> [Amaç A]: Günümüz insanı ve aşk üzerine yazıya göre, insanların veya efendilerinin inşa ettikleri dinde bulunmayan şeylerin hepsini sıralayın.

> [Kaynak Metin]:
################

Yazar arkadaşımız kendince aşktan, günümüzde aşkın nasıl olması gerektiğinden ve sonra insani ilişkilerin nasıl olması gerekliliğinden söz etmiş... Ve yine kendince birçok tarif sunmuş insanlara böyle olmalı diye...
Kim bilir kendince o da farkında bu erdemlerin insanın elinde kalmadığı... Yine de varmış kalmış gibi insanlara rehber olmaya çalışıyor...
Evet, yazısının hiçbir yerinde, bunlara sahip olmak için, önce insan kalmak gerektiğini söylememiş ya da söyleyememiş, belki üzüleceğinden korkmuştur...
Onun demediklerini biz diyelim. Günümüz insanının aşk diye, sevgi diye bir derdi yok... Sözlerim kimseye umutsuzluk aşılamak değil, çünkü günümüzün gerçeği bu... 
Her şey apaçık ortada, artık yeni insanın başka insanlar ile dostça ilişkiler kurma gibi bir derdi yok. Böyle bir derdi olması için kalbinde insan sevgisi olması gerekir insanın. Tanrı sevgisi olması gerekir...
Bakmayın cuma günleri camilere koşulduğuna. Yeni insan Tanrı’yı unuttu. Pek çoğu kendini Tanrı’nın yerine koydu ve O’nun yerine konuşuyor. O’nun yerine karar veriyor. O’nun yerine din filan tahsis ediyor...
İnanılan din, Tanrı’nın dini yerine insanların veya efendilerinin inşa ettikleri din, içinde merhamet vicdan günah sevap iyilik olmayan...

################

> [Ham kayıtlar]:
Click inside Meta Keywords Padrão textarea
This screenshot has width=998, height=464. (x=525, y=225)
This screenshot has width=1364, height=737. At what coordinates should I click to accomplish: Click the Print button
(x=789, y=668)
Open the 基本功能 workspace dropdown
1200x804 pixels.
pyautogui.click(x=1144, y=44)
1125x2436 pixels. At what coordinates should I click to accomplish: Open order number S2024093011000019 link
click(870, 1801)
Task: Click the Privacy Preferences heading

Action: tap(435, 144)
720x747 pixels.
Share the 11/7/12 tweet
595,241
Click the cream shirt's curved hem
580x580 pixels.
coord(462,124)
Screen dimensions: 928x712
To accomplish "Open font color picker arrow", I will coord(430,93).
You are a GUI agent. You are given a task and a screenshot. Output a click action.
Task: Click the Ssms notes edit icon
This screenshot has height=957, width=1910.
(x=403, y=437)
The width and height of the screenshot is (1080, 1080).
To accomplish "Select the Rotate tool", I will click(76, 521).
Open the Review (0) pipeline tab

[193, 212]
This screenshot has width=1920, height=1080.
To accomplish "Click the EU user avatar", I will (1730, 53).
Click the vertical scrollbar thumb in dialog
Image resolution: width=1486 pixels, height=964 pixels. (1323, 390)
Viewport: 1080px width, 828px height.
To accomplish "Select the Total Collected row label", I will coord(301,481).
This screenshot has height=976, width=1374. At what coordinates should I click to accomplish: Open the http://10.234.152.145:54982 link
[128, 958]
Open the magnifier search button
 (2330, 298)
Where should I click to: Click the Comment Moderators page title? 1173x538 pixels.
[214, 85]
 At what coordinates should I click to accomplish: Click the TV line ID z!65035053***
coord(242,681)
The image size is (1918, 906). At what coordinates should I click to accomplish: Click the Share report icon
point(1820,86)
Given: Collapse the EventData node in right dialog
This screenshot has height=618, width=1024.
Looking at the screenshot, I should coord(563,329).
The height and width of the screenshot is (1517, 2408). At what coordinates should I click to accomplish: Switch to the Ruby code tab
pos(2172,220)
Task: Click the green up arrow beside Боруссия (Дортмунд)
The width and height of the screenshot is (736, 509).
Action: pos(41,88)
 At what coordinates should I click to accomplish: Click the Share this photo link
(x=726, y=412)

################

> [Amaç B]: Kayıtların başından başlayıp "pyautogui.click(x=1144, y=44)" ifadesini içeren satırda biten satırları, hiçbir değişiklik yapmadan yazın.

> [Görev Sonucu A]: merhamet, vicdan, günah, sevap, iyilik

> [Görev Sonucu B]:
Click inside Meta Keywords Padrão textarea
This screenshot has width=998, height=464. (x=525, y=225)
This screenshot has width=1364, height=737. At what coordinates should I click to accomplish: Click the Print button
(x=789, y=668)
Open the 基本功能 workspace dropdown
1200x804 pixels.
pyautogui.click(x=1144, y=44)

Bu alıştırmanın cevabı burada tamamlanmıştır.